__Work item__: Set down every record below exactly as it appears, but without the pictures.

__Task material__:
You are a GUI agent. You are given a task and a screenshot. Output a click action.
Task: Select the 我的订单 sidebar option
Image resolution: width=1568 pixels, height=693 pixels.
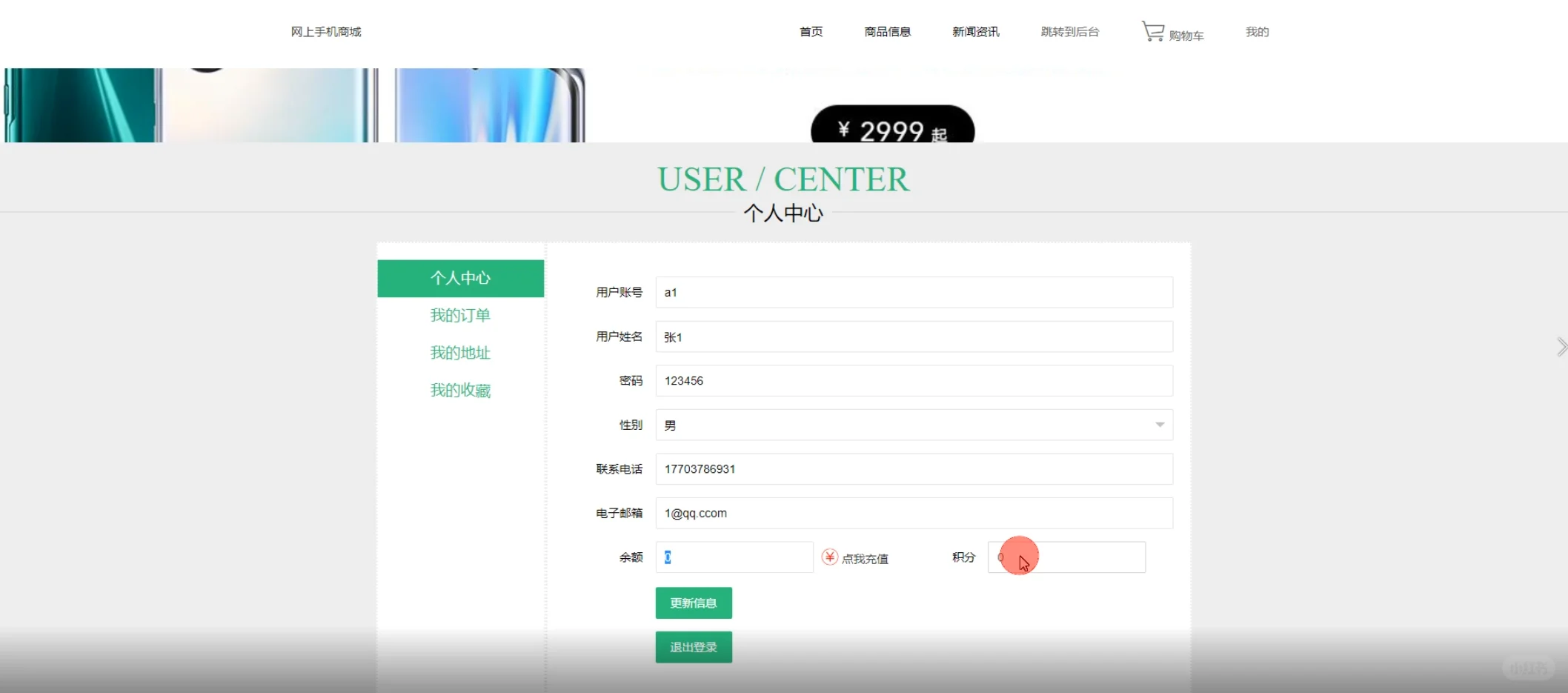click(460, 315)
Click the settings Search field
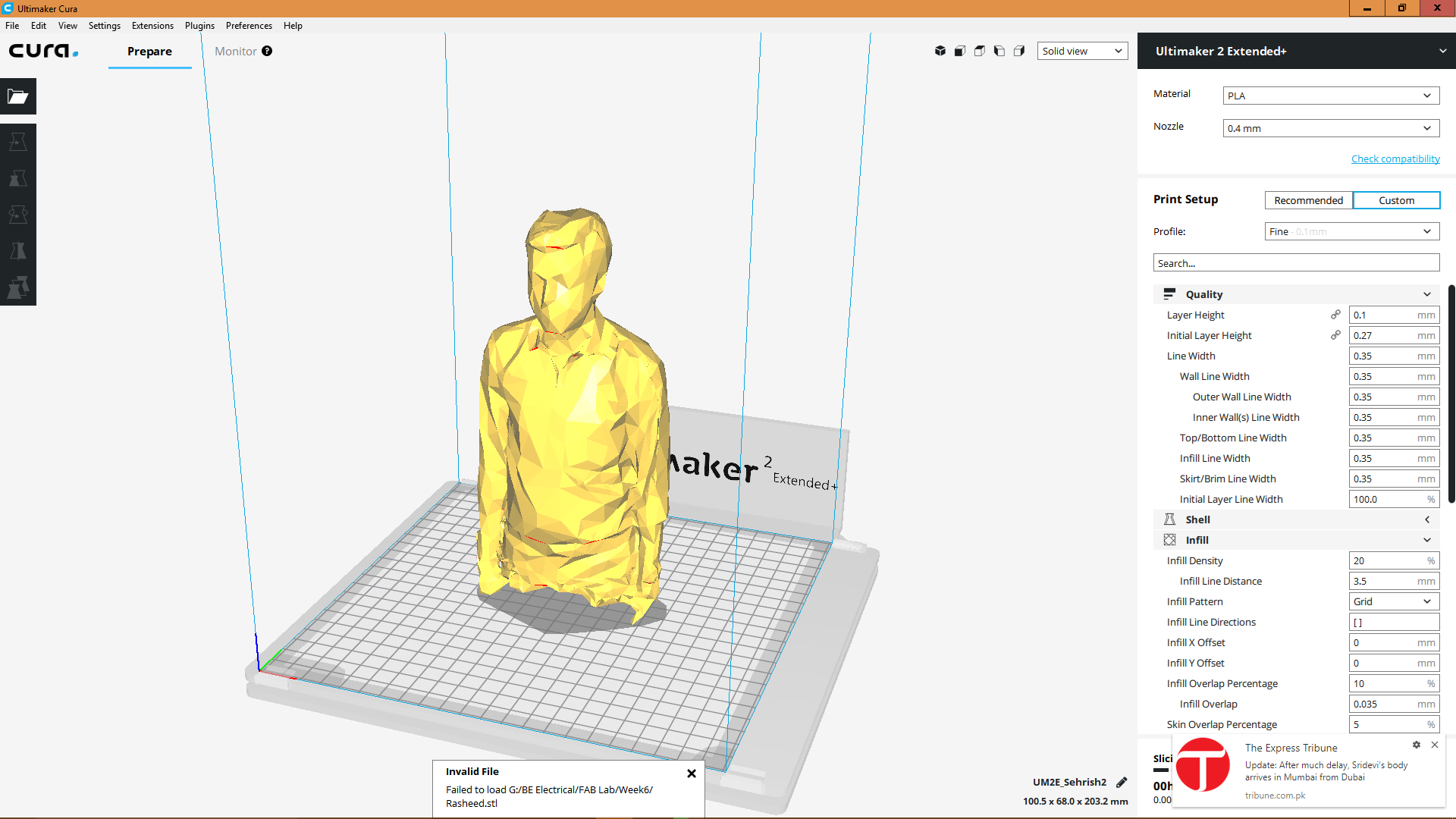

__Answer for this exercise__:
You are a GUI agent. You are given a task and a screenshot. Output a click action.
Task: Select the 我的订单 sidebar option
Image resolution: width=1568 pixels, height=693 pixels.
click(460, 315)
Click the settings Search field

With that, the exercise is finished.